Speaking to Flightglobal in an interview, managing director Scott McMillan says that the Civil Aviation Safety Authority (CASA) has repeatedly failed to consult with industry when developing new rules and regulations, which has caused Alliance to bear a number of costs.

As an example, he points to a uniquely Australian requirement that forced Alliance to spend €5 million ($5.43 million) to retrofit global navigation satellite navigation systems to its fleet of Fokker jets.

“We’ve been forced to put GNSS in our aircraft and take out a system that we developed here in Australia that was more accurate and more reliable,” he says.

Fellow Fokker operators Virgin Australia Regional Airlines, Skippers Aviation and Qantas’s Network Aviation unit have also been forced to stump up the considerable cost to develop the retrofit.

McMillan says that despite approaches by Alliance and other operators to CASA asking it to take a cost-benefit approach to the unique retrofit, but got no joy.

“[CASA] bureaucrats will say, ‘how good are we!’ But at what cost and what benefit?”

Alliance has also locked horns over CASA’s proposal to introduce fatigue risk management systems (FRMS) for pilots.
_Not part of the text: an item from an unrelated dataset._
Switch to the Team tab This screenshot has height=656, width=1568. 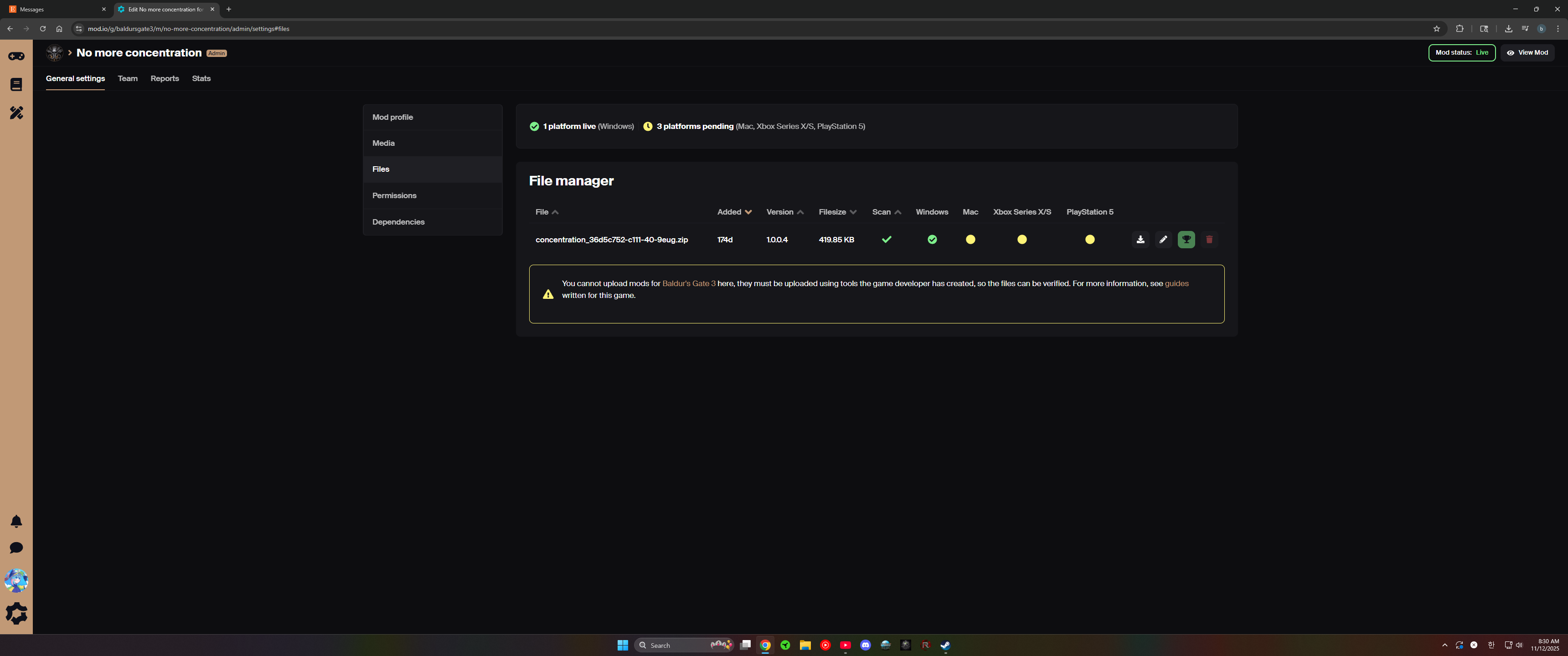[x=128, y=78]
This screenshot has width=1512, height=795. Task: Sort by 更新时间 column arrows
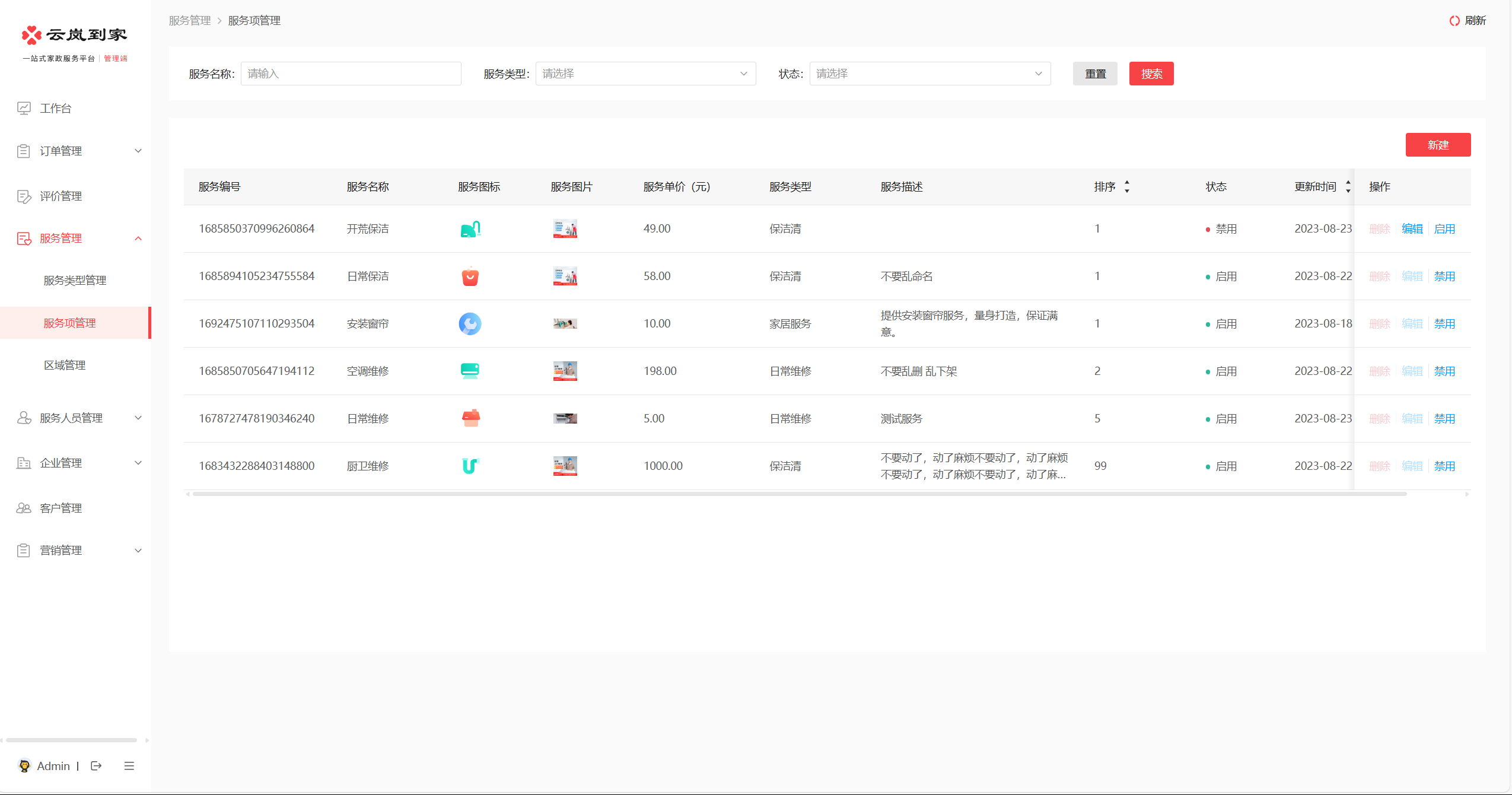1348,187
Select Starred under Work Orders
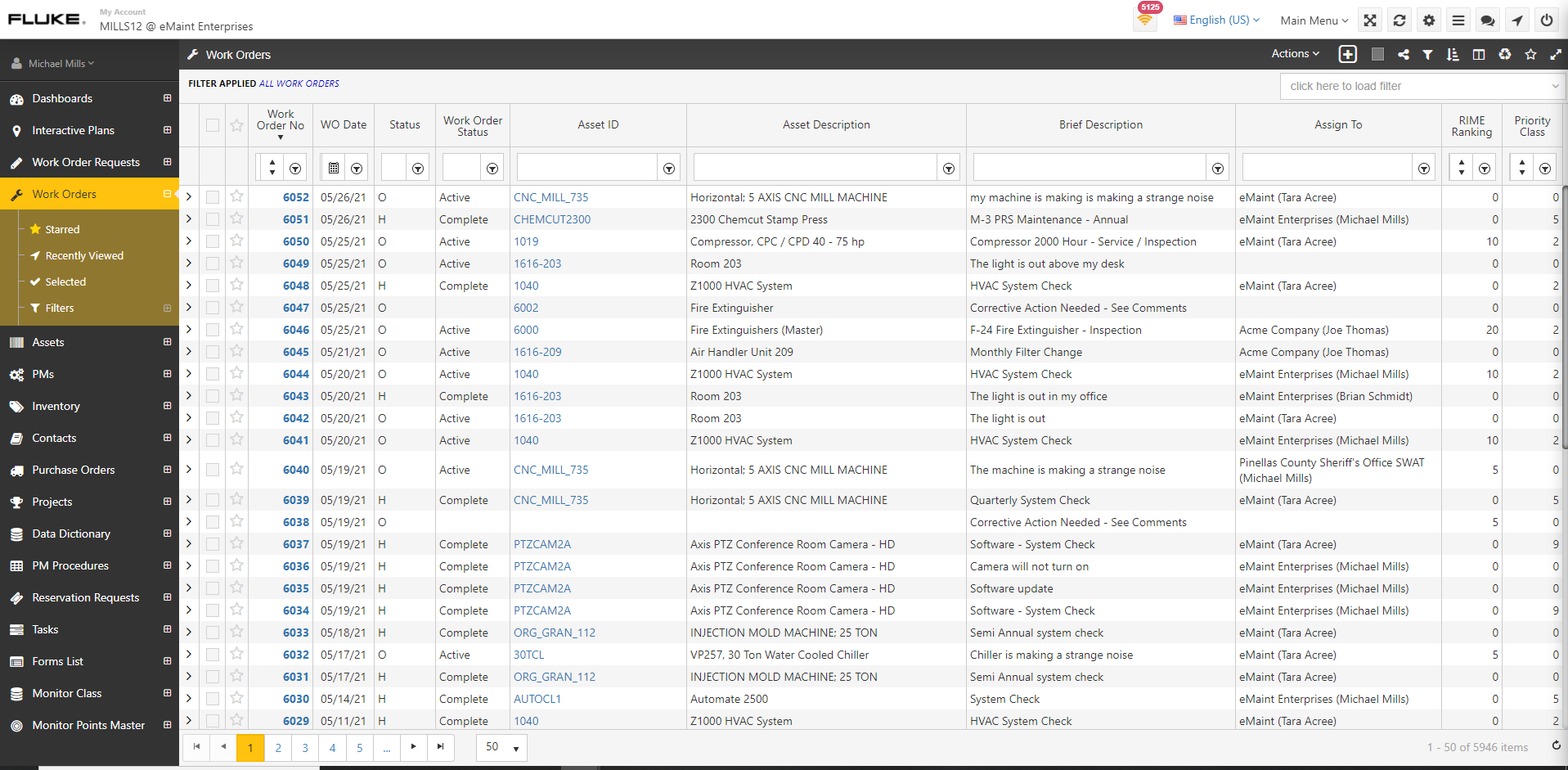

While the airline is happy to run FRMS, it bound by prescriptive annexes that would not give it the flexibility its business requires.

“Obviously safety is first,” says McMIllan. “If you bring in an FRMS and it tells you certain things, you’ve got to do it, but you’ve also got to win on the upside.”

He points out that New Zealand allows more flexibility with pilot rostering and fatigue management than the proposed Australian rules, making it appealing to switch jurisdictions.

“A pilot with a New Zealand license can fly with much greater flexibility already than an Australian one – and we’re going to make it less flexible,” says McMillan.

“We are seriously considering moving our whole operation to a New Zealand air operator’s certificate. We satisfy almost all the requirements already.”

Australia and New Zealand have a mutual recognition agreement, which allows carriers from both sides of the Tasman to operate within each others' domestic markets. That allows Airwork to operate Boeing 737 freighters for Toll Express within Australia, while Jetstar’s domestic New Zealand services are flown under its Australian AOC.